## Start Source extract
Comment by aantix

Comment by aantix 10 months ago

27 replies

The thing that I always liked about Pivotal is that it was visibly obvious that there was only one queue.

It forced everyone to ruthlessly prioritize and make the hard decisions.

In this moment, do you want me working on this bug, or this new feature? You have to decide - you get one or the other.

It avoided the "Everything is a high priority" dilemma.

teeray 10 months ago

I also loved that it was adamant about having specific, defined states with no customization. The issue is todo, in progress, done, delivered, accepted… that’s it. Custom issue states are a special kind of hell in JIRA.

  • shagie 10 months ago

    > Custom issue states are a special kind of hell in JIRA.

    The nth circle of hell looks like a Jira workflow. https://i.imgur.com/dQE9vWn.png and https://medium.com/@daitcheson/you-can-do-better-than-jira-1...

    • theamk 10 months ago

      For the article:

      > Whilst I wouldn’t recommend remote team members having to endure a subpar experience, for example during the daily Kanban meeting, is that really a good reason to degrade the experience for the rest of the team, losing out on all the benefits that gathering around a physical board can bring?

      Are they seriously proposing _physical kanban board_ as a viable alternative to JIRA? This got to be a joke, right?

      (Checks post date, it's 2019... Ah, that explains it)

      • shagie 10 months ago

        Worked with a manager who had a physical kanban board in a nearby vacant cube... and had a ip camera set up to it so that the business could go to the IP and see the board. When they had meetings, they'd have the business people on speaker phone and... honestly, we had trouble not laughing overhearing those meetings.

    • hinkley 10 months ago

      Your honor, he needed killin’.

    • Aeolun 10 months ago

      That first one looks kind of reasonable compared to our ‘simplified’ workflow. The full one?…

  • twic 10 months ago

    60% yes, but 40% no, because there was nothing after "accepted" - so no way to track "in production" and "validated with users", which are the most important states. You could abuse the earlier states to do that, but then you have trouble tracking internal acceptance. Ultimately, reality just has more significant states than Tracker recognised.

    • quesera 10 months ago

      A model that has worked well for my teams is to track story/development state and deployment state separately.

      They are fundamentally different things, and you cannot always infer one from the other.

        - "Accepted" is the final state. Deployed to prod and verified. Story is finished and can be hidden from active view.
      
        - "Delivered" is set by QA when they believe the changes are complete and correct, ready for deployment.
      
        - "Finished" is set by the developer when they finish, push, and create the PR.
      
      
      Then we use labels for deployment state. E.g. @staging, @sandbox, @production, etc.
## End Source extract
## Start Data excerpt
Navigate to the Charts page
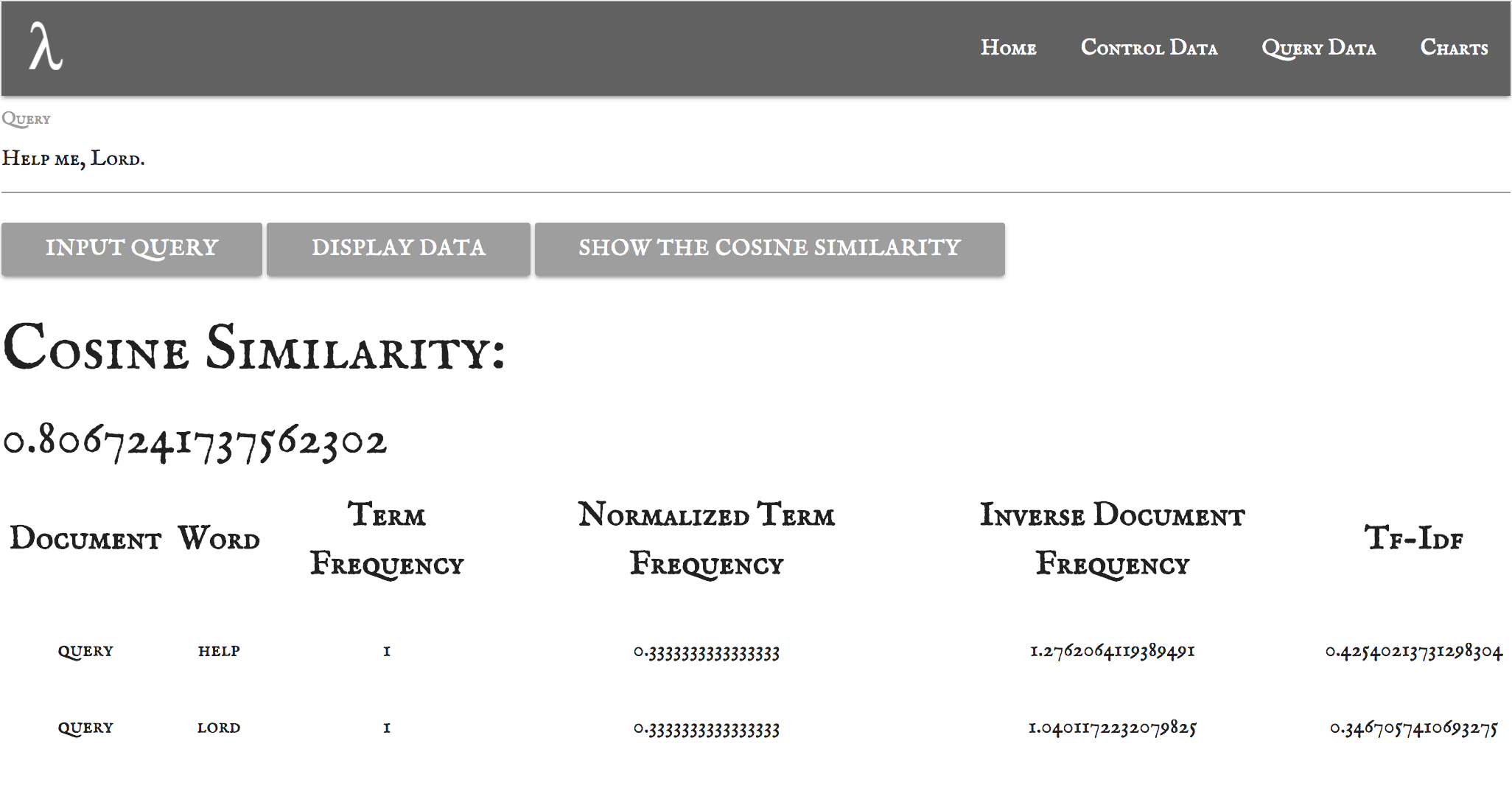The image size is (1512, 808). [x=1454, y=48]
## End Data excerpt
## List of tasks
1 > Do these statements agree with the comment thread? Answer yes or no for each, and quote the words of the thread that decide it.
(a) Pivotal made it visibly obvious that there was only one queue.
(b) Pivotal let teams customize their issue states.
(c) One commenter's teams use labels to track deployment state.
2 > Write out the part of the comment thread that opens with the words containing "(Checks post date, it's" and closes with "overhearing those meetings.", copying it word for word.

## Exercise responses
1 >
(a) Yes: "it was visibly obvious that there was only one queue."
(b) No: "it was adamant about having specific, defined states with no customization."
(c) Yes: "Then we use labels for deployment state."

2 >
(Checks post date, it's 2019... Ah, that explains it)

      • shagie 10 months ago

        Worked with a manager who had a physical kanban board in a nearby vacant cube... and had a ip camera set up to it so that the business could go to the IP and see the board. When they had meetings, they'd have the business people on speaker phone and... honestly, we had trouble not laughing overhearing those meetings.